[Entries on target coordinates]

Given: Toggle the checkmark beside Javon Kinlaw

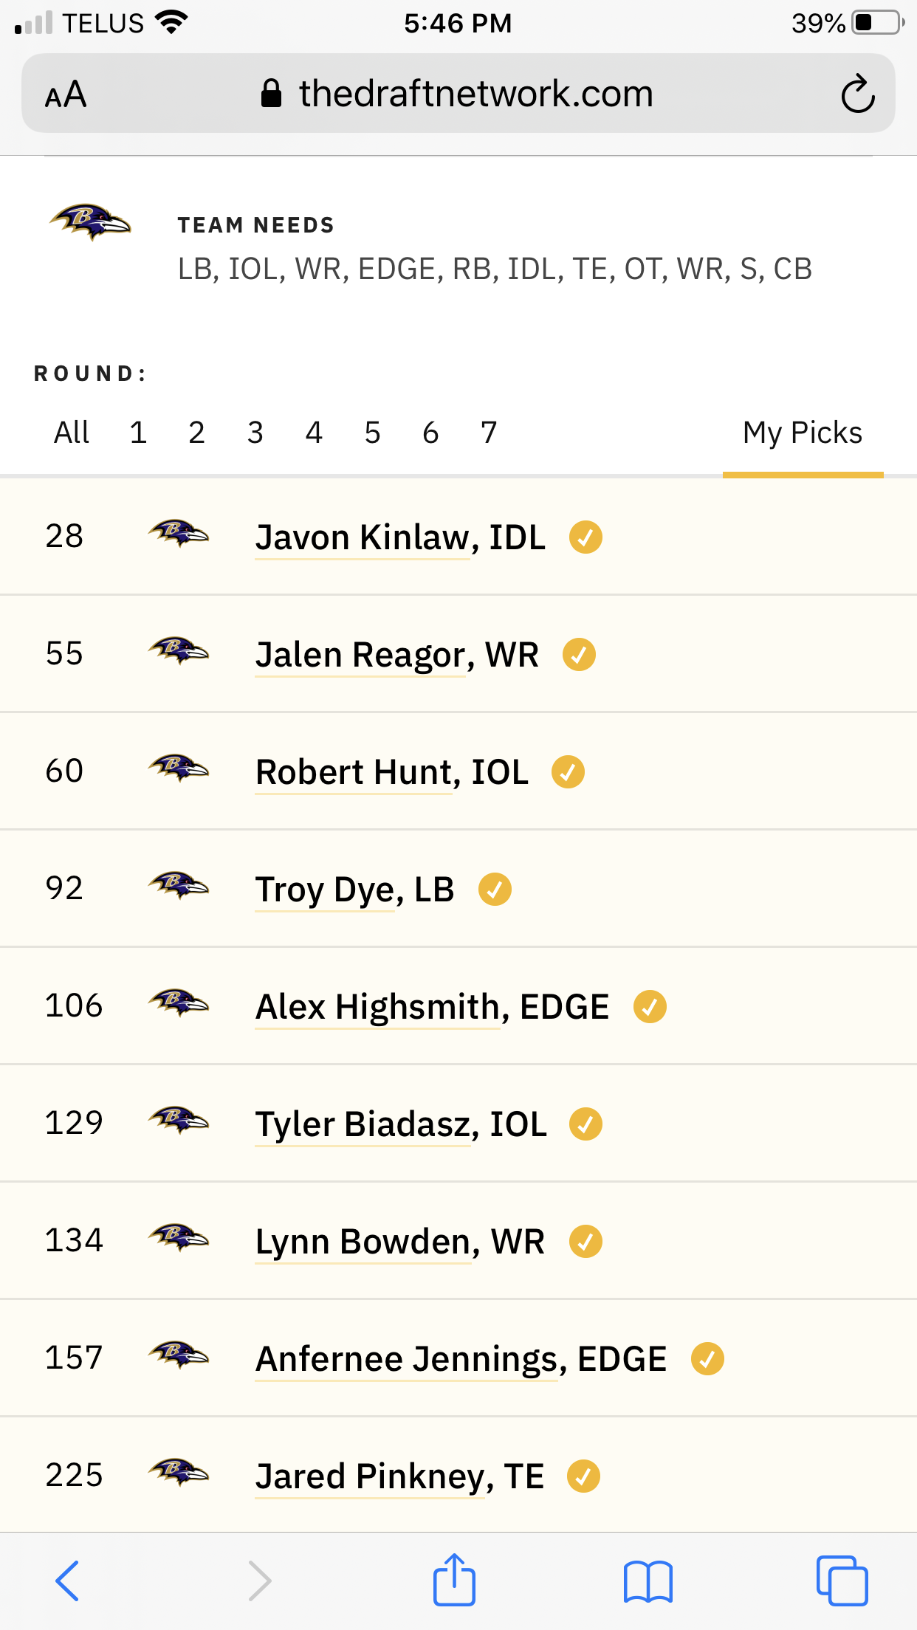Looking at the screenshot, I should [585, 537].
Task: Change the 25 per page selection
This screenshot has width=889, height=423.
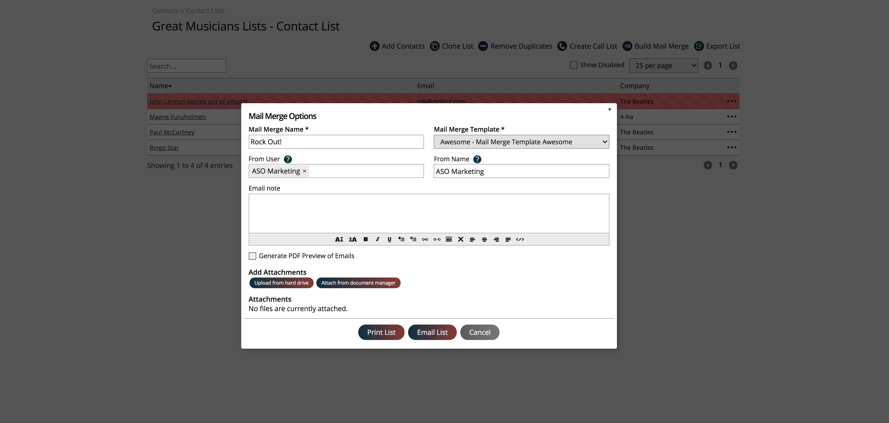Action: [663, 65]
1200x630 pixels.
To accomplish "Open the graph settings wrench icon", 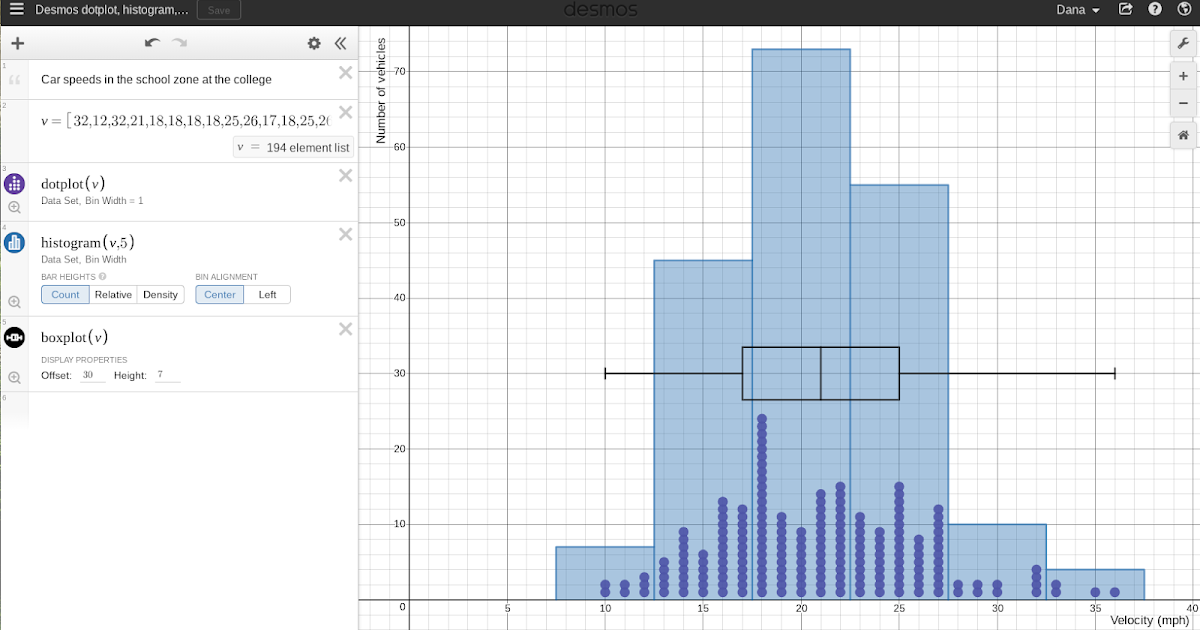I will [1183, 43].
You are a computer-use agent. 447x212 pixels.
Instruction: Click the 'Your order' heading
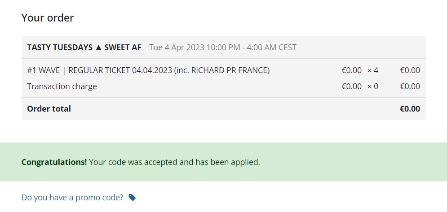[x=48, y=17]
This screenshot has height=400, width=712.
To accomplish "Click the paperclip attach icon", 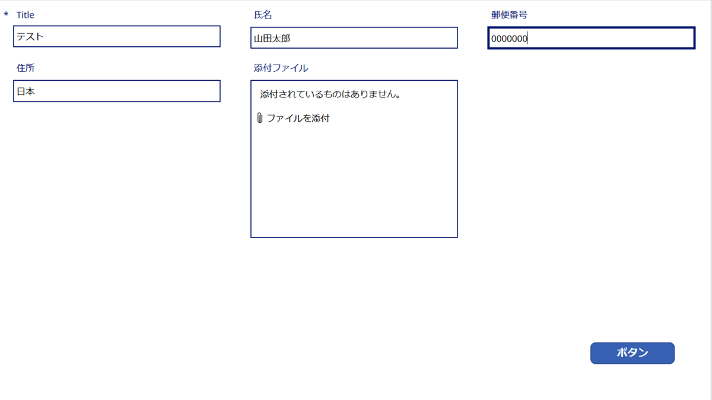I will tap(259, 118).
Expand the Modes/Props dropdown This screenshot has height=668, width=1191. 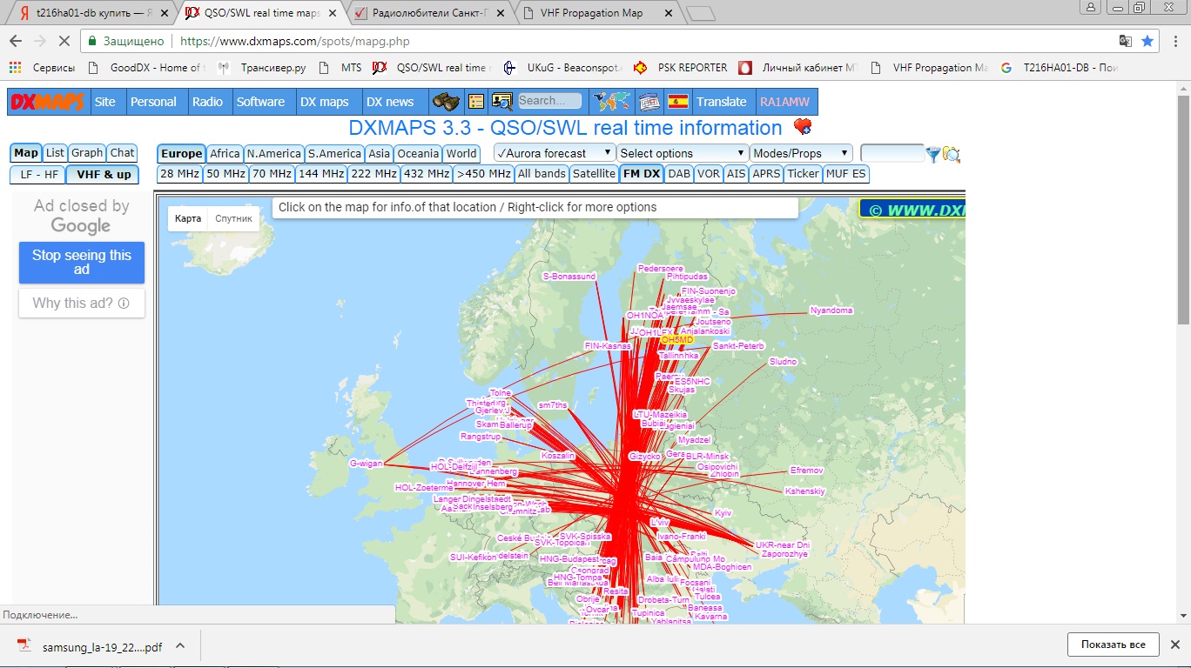pyautogui.click(x=800, y=153)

#### [Set task]
Report every line of the records that contains the word "pixels", copying each such line in full.

#### [Answer to this exercise]
1200x630 pixels.
You are a computer-use agent. 447x212 pixels.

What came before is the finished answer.